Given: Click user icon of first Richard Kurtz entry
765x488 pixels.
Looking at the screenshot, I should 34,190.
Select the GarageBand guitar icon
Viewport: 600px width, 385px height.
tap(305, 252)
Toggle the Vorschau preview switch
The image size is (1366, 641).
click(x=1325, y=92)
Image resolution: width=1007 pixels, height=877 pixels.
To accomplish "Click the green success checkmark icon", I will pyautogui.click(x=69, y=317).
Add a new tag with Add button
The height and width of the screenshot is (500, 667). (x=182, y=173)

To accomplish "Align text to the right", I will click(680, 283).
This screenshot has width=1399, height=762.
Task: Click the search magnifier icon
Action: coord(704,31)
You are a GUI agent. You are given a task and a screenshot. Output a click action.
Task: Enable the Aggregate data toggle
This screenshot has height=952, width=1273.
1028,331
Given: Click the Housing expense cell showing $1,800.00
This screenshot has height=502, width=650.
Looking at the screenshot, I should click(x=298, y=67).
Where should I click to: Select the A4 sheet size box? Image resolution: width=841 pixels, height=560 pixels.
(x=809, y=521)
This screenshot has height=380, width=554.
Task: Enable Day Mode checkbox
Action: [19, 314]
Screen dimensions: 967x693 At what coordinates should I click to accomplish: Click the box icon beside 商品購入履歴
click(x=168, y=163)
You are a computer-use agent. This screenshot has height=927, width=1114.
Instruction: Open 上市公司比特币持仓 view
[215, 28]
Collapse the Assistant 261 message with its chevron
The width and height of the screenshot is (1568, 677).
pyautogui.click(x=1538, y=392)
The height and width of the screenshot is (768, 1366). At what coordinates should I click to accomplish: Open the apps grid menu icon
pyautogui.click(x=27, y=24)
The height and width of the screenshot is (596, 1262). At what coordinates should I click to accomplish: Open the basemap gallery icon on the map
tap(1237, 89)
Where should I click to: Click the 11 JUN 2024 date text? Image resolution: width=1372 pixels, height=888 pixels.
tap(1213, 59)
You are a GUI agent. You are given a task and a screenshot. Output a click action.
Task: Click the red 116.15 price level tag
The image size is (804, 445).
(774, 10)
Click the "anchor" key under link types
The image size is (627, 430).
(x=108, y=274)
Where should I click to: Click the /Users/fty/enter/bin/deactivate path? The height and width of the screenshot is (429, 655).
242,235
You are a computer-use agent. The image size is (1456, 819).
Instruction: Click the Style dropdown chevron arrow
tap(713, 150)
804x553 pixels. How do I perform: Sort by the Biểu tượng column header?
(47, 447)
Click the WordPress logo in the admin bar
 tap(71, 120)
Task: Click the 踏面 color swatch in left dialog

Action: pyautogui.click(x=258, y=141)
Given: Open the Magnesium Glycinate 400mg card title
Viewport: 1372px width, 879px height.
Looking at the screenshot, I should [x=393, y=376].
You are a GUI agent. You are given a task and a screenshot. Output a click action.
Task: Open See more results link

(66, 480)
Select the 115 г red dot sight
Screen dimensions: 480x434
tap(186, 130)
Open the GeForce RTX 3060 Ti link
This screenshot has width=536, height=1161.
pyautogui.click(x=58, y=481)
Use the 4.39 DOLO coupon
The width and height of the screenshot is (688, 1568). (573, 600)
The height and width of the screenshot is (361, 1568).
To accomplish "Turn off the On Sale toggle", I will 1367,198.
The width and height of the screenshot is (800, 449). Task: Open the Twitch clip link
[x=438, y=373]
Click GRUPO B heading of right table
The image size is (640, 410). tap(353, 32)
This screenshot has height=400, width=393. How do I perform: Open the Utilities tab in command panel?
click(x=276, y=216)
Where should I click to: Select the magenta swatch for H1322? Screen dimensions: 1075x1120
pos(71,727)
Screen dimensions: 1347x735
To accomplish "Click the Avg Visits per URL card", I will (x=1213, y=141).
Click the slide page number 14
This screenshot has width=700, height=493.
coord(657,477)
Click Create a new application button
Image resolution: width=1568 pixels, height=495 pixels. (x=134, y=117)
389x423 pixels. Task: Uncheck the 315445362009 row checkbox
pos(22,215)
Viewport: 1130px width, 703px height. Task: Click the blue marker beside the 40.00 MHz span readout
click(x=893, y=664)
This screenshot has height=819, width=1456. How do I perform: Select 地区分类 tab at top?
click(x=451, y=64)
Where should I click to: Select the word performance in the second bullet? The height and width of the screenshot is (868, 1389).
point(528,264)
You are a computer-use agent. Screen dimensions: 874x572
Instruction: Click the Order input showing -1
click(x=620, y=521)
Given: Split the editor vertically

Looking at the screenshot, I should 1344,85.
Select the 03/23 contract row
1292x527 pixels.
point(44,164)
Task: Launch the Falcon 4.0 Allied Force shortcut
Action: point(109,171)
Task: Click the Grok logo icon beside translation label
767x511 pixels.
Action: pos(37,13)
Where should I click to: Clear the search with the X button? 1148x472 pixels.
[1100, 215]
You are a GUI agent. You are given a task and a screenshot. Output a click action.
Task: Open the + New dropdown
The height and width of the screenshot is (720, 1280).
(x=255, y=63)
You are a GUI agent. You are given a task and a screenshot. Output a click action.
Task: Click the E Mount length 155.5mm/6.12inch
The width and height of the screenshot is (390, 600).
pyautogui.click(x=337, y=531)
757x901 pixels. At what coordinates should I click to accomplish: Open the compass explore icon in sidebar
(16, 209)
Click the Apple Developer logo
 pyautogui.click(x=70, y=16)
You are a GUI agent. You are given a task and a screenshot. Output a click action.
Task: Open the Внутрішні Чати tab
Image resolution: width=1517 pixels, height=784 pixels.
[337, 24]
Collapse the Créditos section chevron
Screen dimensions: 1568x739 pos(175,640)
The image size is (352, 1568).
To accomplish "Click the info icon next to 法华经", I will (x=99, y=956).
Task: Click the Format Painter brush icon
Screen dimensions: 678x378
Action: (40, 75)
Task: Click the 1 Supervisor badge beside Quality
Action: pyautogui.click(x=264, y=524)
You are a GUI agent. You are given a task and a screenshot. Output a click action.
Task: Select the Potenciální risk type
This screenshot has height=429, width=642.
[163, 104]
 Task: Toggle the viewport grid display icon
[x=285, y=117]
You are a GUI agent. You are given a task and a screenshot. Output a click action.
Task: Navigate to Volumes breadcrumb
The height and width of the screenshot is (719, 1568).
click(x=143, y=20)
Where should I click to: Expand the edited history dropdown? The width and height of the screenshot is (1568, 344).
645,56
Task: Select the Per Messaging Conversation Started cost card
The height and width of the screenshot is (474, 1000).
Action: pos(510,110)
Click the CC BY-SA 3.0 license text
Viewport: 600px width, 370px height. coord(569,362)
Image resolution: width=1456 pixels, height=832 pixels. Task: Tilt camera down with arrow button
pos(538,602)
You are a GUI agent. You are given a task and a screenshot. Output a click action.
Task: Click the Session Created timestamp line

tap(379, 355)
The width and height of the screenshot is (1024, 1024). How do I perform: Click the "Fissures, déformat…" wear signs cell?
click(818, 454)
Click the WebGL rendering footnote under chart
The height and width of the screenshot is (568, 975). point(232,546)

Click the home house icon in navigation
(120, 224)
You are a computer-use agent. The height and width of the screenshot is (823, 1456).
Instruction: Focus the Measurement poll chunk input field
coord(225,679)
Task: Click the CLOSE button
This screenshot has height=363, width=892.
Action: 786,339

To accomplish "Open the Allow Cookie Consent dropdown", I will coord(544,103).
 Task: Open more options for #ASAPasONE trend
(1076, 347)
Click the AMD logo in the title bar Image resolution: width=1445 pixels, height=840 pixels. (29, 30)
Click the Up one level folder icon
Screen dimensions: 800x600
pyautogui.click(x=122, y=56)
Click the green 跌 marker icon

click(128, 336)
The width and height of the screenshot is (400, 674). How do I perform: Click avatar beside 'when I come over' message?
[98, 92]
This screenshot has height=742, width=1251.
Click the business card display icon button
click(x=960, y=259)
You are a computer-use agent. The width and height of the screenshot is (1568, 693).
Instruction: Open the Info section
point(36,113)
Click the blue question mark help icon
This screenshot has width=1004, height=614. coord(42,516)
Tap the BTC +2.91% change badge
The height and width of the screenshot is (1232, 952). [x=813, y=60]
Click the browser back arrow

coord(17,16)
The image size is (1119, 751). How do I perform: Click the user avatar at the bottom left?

--------------------------------

» Task directions
Print exactly the lines above from the one with "Viewport: 1372px width, 879px height." to the one with "Select the 115 г red dot sight", including both.

» Response area
Viewport: 1372px width, 879px height.
Looking at the screenshot, I should [x=393, y=376].
You are a GUI agent. You are given a task and a screenshot. Output a click action.
Task: Open See more results link

(66, 480)
Select the 115 г red dot sight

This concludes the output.